Your assignment:
Count the lines in the items below that contain the string "action", where case counts, and give only the number.

*** Available records Section Begins ***

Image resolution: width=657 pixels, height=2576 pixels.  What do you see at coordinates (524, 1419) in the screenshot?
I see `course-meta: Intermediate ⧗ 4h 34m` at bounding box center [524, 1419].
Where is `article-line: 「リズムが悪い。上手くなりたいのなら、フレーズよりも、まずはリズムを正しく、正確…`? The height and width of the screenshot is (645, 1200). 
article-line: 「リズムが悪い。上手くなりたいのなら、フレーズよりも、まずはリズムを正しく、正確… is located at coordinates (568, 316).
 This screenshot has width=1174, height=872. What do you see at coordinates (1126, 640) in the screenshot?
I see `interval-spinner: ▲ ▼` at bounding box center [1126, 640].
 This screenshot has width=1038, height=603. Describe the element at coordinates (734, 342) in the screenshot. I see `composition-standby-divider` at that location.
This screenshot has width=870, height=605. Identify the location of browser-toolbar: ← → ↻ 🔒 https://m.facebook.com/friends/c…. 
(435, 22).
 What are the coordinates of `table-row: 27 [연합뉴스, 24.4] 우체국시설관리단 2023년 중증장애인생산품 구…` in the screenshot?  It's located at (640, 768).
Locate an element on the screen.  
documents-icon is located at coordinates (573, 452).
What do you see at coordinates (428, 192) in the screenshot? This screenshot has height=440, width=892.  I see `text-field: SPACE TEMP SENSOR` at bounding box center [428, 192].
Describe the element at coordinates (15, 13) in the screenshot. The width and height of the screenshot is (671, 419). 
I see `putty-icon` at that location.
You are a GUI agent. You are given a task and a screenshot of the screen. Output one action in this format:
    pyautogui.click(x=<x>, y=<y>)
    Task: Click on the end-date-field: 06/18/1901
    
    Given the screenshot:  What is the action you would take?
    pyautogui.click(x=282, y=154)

*** Available records Section Ends ***

Answer:
2